Click-target data:

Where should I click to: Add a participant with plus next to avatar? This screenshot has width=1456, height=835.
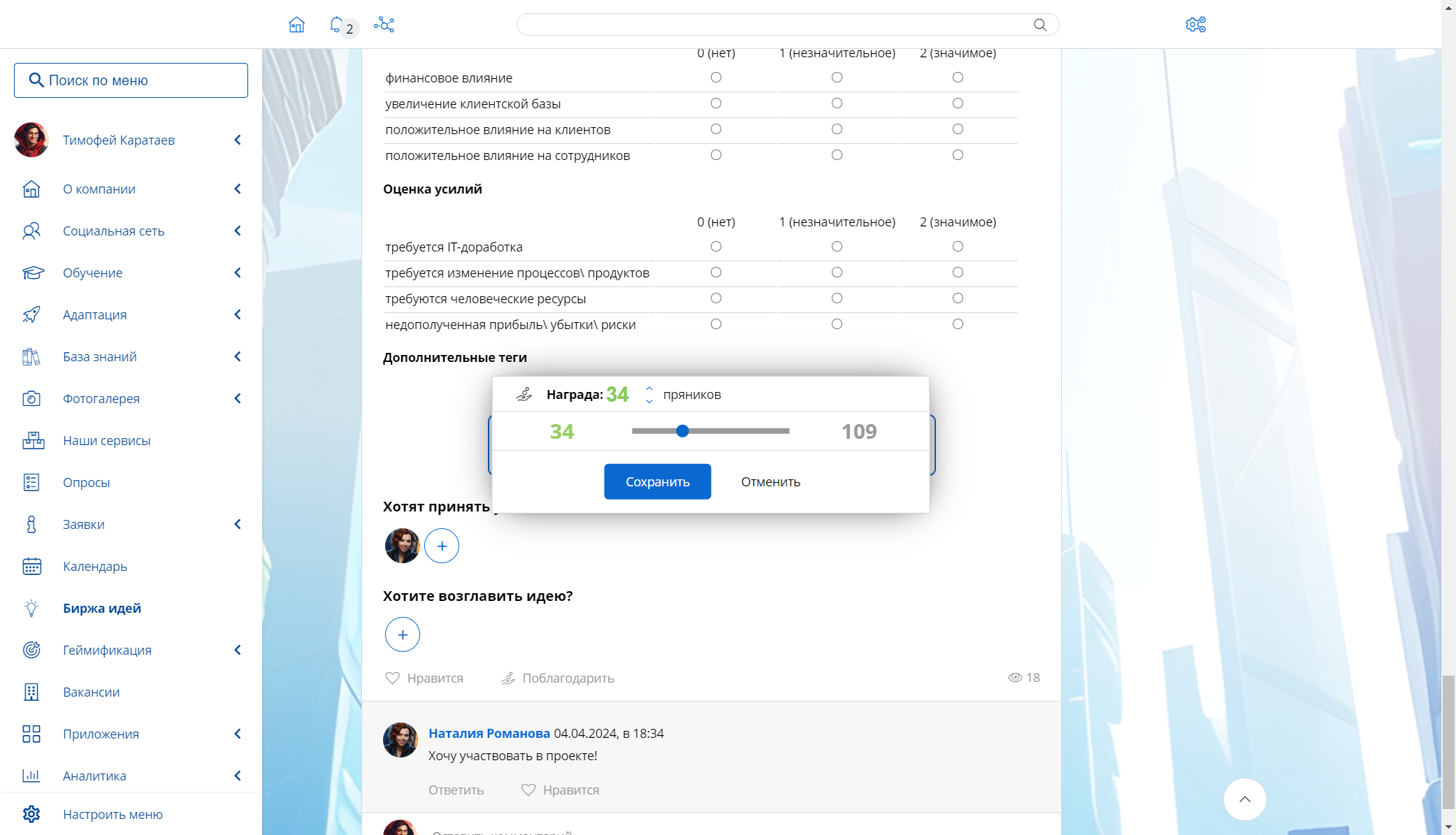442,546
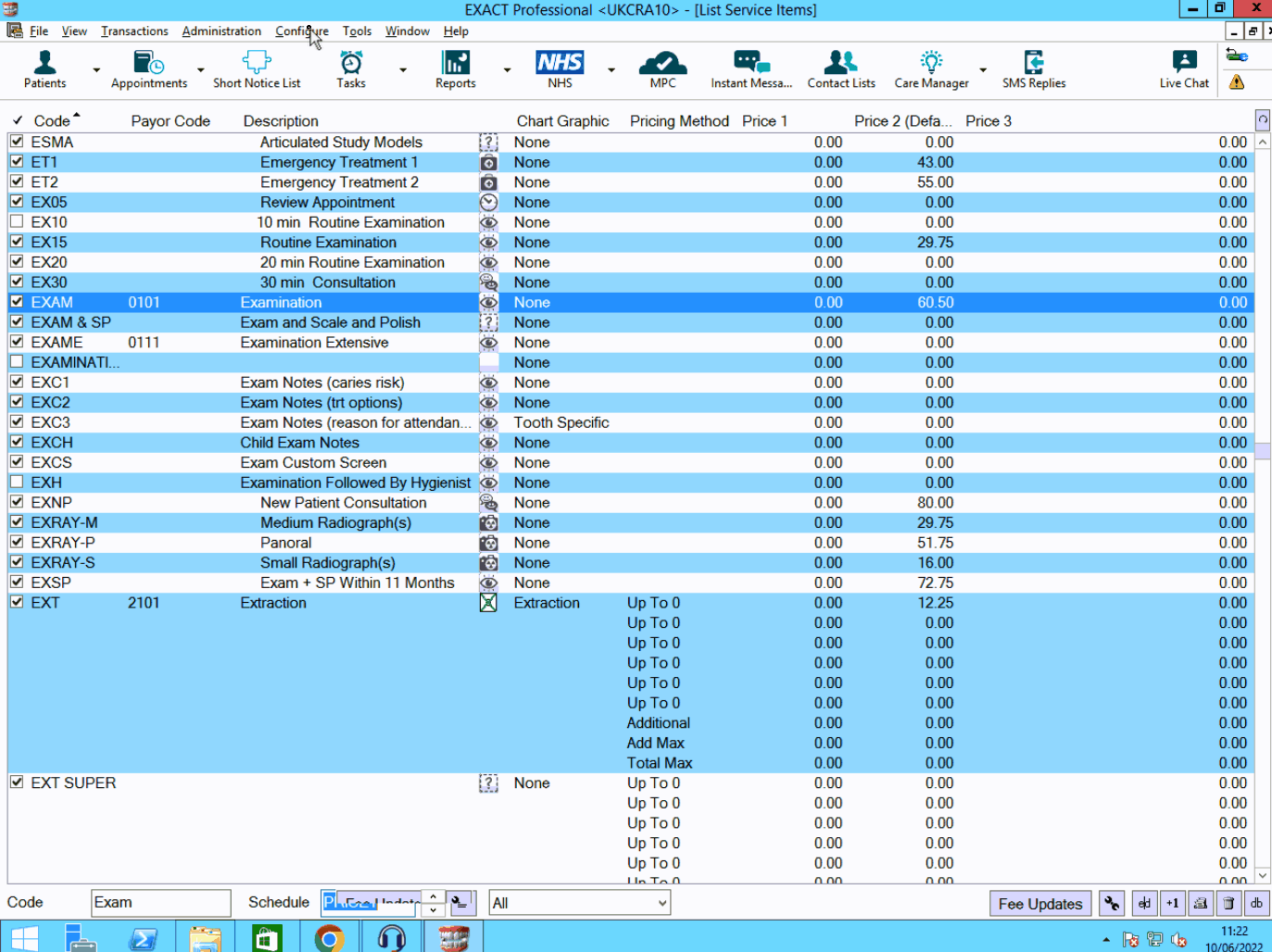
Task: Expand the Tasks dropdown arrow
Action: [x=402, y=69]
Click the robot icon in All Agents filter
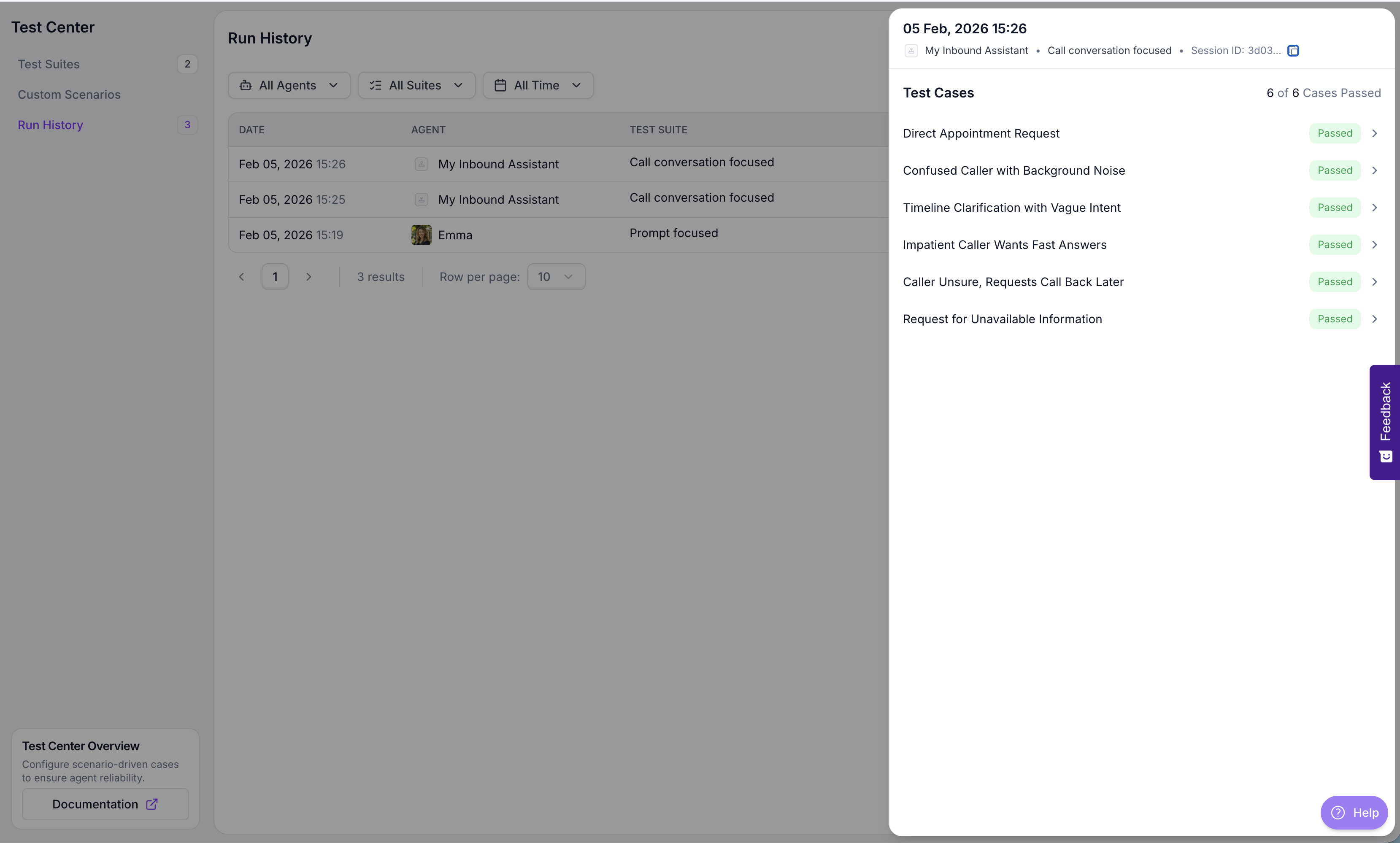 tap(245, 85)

Work to do: Turn all of the material above into a Markdown table with the columns Row and Line, skipping any blank lines. Leave the pictures out of your answer.

Answer to this task:
| Row | Line |
|---|---|
| 1 | Where should I click to: Add a participant with plus next to avatar? This screenshot has width=1456, height=835. |
| 2 | 442,546 |
| 3 | Task: Expand the Tasks dropdown arrow |
| 4 | Action: [x=402, y=69] |
| 5 | Click the robot icon in All Agents filter |
| 6 |  tap(245, 85) |